Top of DATA

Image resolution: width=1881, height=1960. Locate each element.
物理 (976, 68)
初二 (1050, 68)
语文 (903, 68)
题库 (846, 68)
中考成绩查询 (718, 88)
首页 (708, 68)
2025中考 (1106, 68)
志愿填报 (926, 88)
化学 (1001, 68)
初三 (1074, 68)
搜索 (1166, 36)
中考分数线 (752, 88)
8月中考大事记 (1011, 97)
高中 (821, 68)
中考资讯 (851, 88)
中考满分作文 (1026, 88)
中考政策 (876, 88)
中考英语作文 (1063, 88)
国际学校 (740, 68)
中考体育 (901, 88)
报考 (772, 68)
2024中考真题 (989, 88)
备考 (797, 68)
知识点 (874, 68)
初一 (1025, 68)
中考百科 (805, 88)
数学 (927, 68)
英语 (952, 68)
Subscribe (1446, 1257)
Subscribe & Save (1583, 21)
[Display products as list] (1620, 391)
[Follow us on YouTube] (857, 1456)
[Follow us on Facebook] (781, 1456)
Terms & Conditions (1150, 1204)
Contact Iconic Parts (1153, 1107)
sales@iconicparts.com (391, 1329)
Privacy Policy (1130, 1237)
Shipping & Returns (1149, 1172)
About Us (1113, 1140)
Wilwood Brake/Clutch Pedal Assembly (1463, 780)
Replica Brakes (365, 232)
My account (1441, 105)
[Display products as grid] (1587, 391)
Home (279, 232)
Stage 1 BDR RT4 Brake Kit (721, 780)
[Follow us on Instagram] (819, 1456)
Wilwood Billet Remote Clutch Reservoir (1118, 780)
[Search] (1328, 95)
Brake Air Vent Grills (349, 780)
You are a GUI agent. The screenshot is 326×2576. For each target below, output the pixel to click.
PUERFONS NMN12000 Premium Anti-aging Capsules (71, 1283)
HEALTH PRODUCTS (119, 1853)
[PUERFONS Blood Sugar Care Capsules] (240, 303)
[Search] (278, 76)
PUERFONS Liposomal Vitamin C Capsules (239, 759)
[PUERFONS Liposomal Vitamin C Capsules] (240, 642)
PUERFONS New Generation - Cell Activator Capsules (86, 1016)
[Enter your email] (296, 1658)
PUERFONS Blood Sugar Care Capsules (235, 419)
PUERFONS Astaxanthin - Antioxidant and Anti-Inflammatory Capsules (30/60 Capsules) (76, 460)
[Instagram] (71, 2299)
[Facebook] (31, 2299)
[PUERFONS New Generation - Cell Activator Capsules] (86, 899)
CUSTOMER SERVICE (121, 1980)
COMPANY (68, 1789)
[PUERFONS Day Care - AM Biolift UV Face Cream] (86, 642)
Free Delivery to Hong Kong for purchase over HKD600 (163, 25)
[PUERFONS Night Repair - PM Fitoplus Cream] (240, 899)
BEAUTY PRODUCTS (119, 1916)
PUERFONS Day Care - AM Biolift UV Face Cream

Bottom of DATA

## YOUR ASSIGNMENT
Repeat the entries verbatim through the line with "[Facebook] (31, 2299)".

## RESPONSE TO THE EXERCISE
Image resolution: width=1881, height=1960. Locate each element.
物理 (976, 68)
初二 (1050, 68)
语文 (903, 68)
题库 (846, 68)
中考成绩查询 (718, 88)
首页 (708, 68)
2025中考 (1106, 68)
志愿填报 (926, 88)
化学 (1001, 68)
初三 (1074, 68)
搜索 (1166, 36)
中考分数线 (752, 88)
8月中考大事记 (1011, 97)
高中 (821, 68)
中考资讯 (851, 88)
中考满分作文 (1026, 88)
中考政策 (876, 88)
中考英语作文 (1063, 88)
国际学校 (740, 68)
中考体育 (901, 88)
报考 (772, 68)
2024中考真题 (989, 88)
备考 (797, 68)
知识点 (874, 68)
初一 (1025, 68)
中考百科 (805, 88)
数学 (927, 68)
英语 (952, 68)
Subscribe (1446, 1257)
Subscribe & Save (1583, 21)
[Display products as list] (1620, 391)
[Follow us on YouTube] (857, 1456)
[Follow us on Facebook] (781, 1456)
Terms & Conditions (1150, 1204)
Contact Iconic Parts (1153, 1107)
sales@iconicparts.com (391, 1329)
Privacy Policy (1130, 1237)
Shipping & Returns (1149, 1172)
About Us (1113, 1140)
Wilwood Brake/Clutch Pedal Assembly (1463, 780)
Replica Brakes (365, 232)
My account (1441, 105)
[Display products as grid] (1587, 391)
Home (279, 232)
Stage 1 BDR RT4 Brake Kit (721, 780)
[Follow us on Instagram] (819, 1456)
Wilwood Billet Remote Clutch Reservoir (1118, 780)
[Search] (1328, 95)
Brake Air Vent Grills (349, 780)
You are a GUI agent. The screenshot is 326×2576. For each target below, output the pixel to click.
PUERFONS NMN12000 Premium Anti-aging Capsules (71, 1283)
HEALTH PRODUCTS (119, 1853)
[PUERFONS Blood Sugar Care Capsules] (240, 303)
[Search] (278, 76)
PUERFONS Liposomal Vitamin C Capsules (239, 759)
[PUERFONS Liposomal Vitamin C Capsules] (240, 642)
PUERFONS New Generation - Cell Activator Capsules (86, 1016)
[Enter your email] (296, 1658)
PUERFONS Blood Sugar Care Capsules (235, 419)
PUERFONS Astaxanthin - Antioxidant and Anti-Inflammatory Capsules (30/60 Capsules) (76, 460)
[Instagram] (71, 2299)
[Facebook] (31, 2299)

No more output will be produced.